▸ **Work instruction**: Your answer must be the records below, printed exactly.

▸ **Data for review**:
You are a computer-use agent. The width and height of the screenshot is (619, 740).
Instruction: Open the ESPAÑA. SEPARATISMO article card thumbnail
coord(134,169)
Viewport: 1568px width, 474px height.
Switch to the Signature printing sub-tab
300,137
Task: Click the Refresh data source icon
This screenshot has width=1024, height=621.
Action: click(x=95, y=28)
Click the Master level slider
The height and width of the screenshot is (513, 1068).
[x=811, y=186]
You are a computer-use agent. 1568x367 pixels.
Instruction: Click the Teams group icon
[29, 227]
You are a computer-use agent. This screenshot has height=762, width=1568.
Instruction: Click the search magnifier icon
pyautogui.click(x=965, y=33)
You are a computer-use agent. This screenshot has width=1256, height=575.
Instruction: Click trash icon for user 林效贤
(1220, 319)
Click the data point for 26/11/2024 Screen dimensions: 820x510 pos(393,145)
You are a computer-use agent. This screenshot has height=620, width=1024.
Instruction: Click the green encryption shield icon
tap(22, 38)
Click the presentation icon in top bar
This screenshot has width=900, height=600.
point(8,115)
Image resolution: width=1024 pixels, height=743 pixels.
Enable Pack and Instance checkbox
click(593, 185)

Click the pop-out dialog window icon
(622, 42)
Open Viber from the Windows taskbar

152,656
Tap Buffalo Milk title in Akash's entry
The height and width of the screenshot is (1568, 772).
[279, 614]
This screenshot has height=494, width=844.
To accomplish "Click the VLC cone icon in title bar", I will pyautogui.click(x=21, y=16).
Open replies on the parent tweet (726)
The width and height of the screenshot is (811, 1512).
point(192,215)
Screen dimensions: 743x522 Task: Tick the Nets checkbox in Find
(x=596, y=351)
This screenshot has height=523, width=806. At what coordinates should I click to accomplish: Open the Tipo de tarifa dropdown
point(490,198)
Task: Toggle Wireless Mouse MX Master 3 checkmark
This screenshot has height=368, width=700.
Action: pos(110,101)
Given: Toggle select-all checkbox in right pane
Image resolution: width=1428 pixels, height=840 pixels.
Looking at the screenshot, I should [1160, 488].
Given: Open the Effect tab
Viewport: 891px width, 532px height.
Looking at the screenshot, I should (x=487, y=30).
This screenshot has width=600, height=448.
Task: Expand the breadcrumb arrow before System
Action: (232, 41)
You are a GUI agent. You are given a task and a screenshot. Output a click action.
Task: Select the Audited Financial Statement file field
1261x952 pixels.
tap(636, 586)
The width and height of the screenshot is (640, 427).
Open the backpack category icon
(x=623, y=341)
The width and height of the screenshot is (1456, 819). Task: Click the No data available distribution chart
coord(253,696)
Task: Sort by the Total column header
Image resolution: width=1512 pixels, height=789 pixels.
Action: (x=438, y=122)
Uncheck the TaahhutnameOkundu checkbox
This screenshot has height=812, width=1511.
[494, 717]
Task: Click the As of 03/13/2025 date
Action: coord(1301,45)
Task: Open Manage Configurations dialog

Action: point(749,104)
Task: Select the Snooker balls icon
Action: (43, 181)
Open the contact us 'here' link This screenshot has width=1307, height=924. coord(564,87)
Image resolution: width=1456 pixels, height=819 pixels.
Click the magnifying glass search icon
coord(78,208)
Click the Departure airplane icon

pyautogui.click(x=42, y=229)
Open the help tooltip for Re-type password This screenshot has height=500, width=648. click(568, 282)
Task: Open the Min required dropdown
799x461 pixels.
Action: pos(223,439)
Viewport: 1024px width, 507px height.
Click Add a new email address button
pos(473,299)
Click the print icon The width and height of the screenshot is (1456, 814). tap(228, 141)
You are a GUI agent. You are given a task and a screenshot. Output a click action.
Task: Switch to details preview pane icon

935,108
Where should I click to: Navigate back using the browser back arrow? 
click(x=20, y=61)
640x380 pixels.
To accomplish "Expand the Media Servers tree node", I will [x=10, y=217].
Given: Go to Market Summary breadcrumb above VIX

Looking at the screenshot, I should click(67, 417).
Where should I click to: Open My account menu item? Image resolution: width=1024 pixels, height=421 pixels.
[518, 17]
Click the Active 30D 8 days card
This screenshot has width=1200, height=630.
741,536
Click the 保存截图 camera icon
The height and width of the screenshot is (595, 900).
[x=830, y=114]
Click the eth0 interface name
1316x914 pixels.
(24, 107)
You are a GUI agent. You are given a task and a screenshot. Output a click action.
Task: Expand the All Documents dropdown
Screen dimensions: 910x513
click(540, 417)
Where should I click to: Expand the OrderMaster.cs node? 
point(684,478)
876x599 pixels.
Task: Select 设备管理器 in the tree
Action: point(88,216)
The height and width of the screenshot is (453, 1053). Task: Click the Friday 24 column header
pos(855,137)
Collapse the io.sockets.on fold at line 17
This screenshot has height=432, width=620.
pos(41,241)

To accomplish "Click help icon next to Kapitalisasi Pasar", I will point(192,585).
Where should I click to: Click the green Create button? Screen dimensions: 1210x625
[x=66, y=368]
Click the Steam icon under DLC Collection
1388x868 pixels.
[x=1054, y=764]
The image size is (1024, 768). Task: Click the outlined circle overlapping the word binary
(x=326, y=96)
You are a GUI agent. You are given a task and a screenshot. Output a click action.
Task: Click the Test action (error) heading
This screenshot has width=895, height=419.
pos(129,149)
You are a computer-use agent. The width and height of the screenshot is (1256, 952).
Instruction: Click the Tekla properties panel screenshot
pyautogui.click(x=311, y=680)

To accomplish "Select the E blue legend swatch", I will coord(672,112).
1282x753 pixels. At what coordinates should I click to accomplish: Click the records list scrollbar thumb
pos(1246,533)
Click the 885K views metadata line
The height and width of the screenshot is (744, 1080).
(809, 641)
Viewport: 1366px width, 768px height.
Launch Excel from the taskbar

▸ **Task result**:
You are a computer-use agent. The width and height of the screenshot is (619, 740).
Instruction: Open the ESPAÑA. SEPARATISMO article card thumbnail
coord(134,169)
Viewport: 1568px width, 474px height.
Switch to the Signature printing sub-tab
300,137
Task: Click the Refresh data source icon
This screenshot has width=1024, height=621.
Action: click(x=95, y=28)
Click the Master level slider
The height and width of the screenshot is (513, 1068).
[x=811, y=186]
You are a computer-use agent. 1568x367 pixels.
Instruction: Click the Teams group icon
[29, 227]
You are a computer-use agent. This screenshot has height=762, width=1568.
Instruction: Click the search magnifier icon
pyautogui.click(x=965, y=33)
You are a computer-use agent. This screenshot has width=1256, height=575.
Instruction: Click trash icon for user 林效贤
(1220, 319)
Click the data point for 26/11/2024 Screen dimensions: 820x510 pos(393,145)
You are a computer-use agent. This screenshot has height=620, width=1024.
Instruction: Click the green encryption shield icon
tap(22, 38)
Click the presentation icon in top bar
This screenshot has width=900, height=600.
point(8,115)
Image resolution: width=1024 pixels, height=743 pixels.
Enable Pack and Instance checkbox
click(593, 185)

Click the pop-out dialog window icon
(622, 42)
Open Viber from the Windows taskbar

152,656
Tap Buffalo Milk title in Akash's entry
The height and width of the screenshot is (1568, 772).
[279, 614]
This screenshot has height=494, width=844.
To accomplish "Click the VLC cone icon in title bar", I will pyautogui.click(x=21, y=16).
Open replies on the parent tweet (726)
The width and height of the screenshot is (811, 1512).
point(192,215)
Screen dimensions: 743x522 Task: Tick the Nets checkbox in Find
(x=596, y=351)
This screenshot has height=523, width=806. At what coordinates should I click to accomplish: Open the Tipo de tarifa dropdown
point(490,198)
Task: Toggle Wireless Mouse MX Master 3 checkmark
This screenshot has height=368, width=700.
Action: pos(110,101)
Given: Toggle select-all checkbox in right pane
Image resolution: width=1428 pixels, height=840 pixels.
Looking at the screenshot, I should [1160, 488].
Given: Open the Effect tab
Viewport: 891px width, 532px height.
Looking at the screenshot, I should (x=487, y=30).
This screenshot has width=600, height=448.
Task: Expand the breadcrumb arrow before System
Action: (232, 41)
You are a GUI agent. You are given a task and a screenshot. Output a click action.
Task: Select the Audited Financial Statement file field
1261x952 pixels.
tap(636, 586)
The width and height of the screenshot is (640, 427).
Open the backpack category icon
(x=623, y=341)
The width and height of the screenshot is (1456, 819). Task: Click the No data available distribution chart
coord(253,696)
Task: Sort by the Total column header
Image resolution: width=1512 pixels, height=789 pixels.
Action: (x=438, y=122)
Uncheck the TaahhutnameOkundu checkbox
This screenshot has height=812, width=1511.
[494, 717]
Task: Click the As of 03/13/2025 date
Action: coord(1301,45)
Task: Open Manage Configurations dialog

Action: point(749,104)
Task: Select the Snooker balls icon
Action: (43, 181)
Open the contact us 'here' link This screenshot has width=1307, height=924. coord(564,87)
Image resolution: width=1456 pixels, height=819 pixels.
Click the magnifying glass search icon
coord(78,208)
Click the Departure airplane icon

pyautogui.click(x=42, y=229)
Open the help tooltip for Re-type password This screenshot has height=500, width=648. click(568, 282)
Task: Open the Min required dropdown
799x461 pixels.
Action: pos(223,439)
Viewport: 1024px width, 507px height.
Click Add a new email address button
pos(473,299)
Click the print icon The width and height of the screenshot is (1456, 814). tap(228, 141)
You are a GUI agent. You are given a task and a screenshot. Output a click action.
Task: Switch to details preview pane icon

935,108
Where should I click to: Navigate back using the browser back arrow? 
click(x=20, y=61)
640x380 pixels.
To accomplish "Expand the Media Servers tree node", I will [x=10, y=217].
Given: Go to Market Summary breadcrumb above VIX

Looking at the screenshot, I should click(67, 417).
Where should I click to: Open My account menu item? Image resolution: width=1024 pixels, height=421 pixels.
[518, 17]
Click the Active 30D 8 days card
This screenshot has width=1200, height=630.
741,536
Click the 保存截图 camera icon
The height and width of the screenshot is (595, 900).
[x=830, y=114]
Click the eth0 interface name
1316x914 pixels.
(24, 107)
You are a GUI agent. You are given a task and a screenshot. Output a click action.
Task: Expand the All Documents dropdown
Screen dimensions: 910x513
click(540, 417)
Where should I click to: Expand the OrderMaster.cs node? 
point(684,478)
876x599 pixels.
Task: Select 设备管理器 in the tree
Action: point(88,216)
The height and width of the screenshot is (453, 1053). Task: Click the Friday 24 column header
pos(855,137)
Collapse the io.sockets.on fold at line 17
This screenshot has height=432, width=620.
pos(41,241)

To accomplish "Click help icon next to Kapitalisasi Pasar", I will point(192,585).
Where should I click to: Click the green Create button? Screen dimensions: 1210x625
[x=66, y=368]
Click the Steam icon under DLC Collection
1388x868 pixels.
[x=1054, y=764]
The image size is (1024, 768). Task: Click the outlined circle overlapping the word binary
(x=326, y=96)
You are a GUI agent. You are given a task and a screenshot. Output a click action.
Task: Click the Test action (error) heading
This screenshot has width=895, height=419.
pos(129,149)
You are a computer-use agent. The width and height of the screenshot is (1256, 952).
Instruction: Click the Tekla properties panel screenshot
pyautogui.click(x=311, y=680)

To accomplish "Select the E blue legend swatch", I will coord(672,112).
1282x753 pixels. At what coordinates should I click to accomplish: Click the records list scrollbar thumb
pos(1246,533)
Click the 885K views metadata line
The height and width of the screenshot is (744, 1080).
(809, 641)
Viewport: 1366px width, 768px height.
Launch Excel from the taskbar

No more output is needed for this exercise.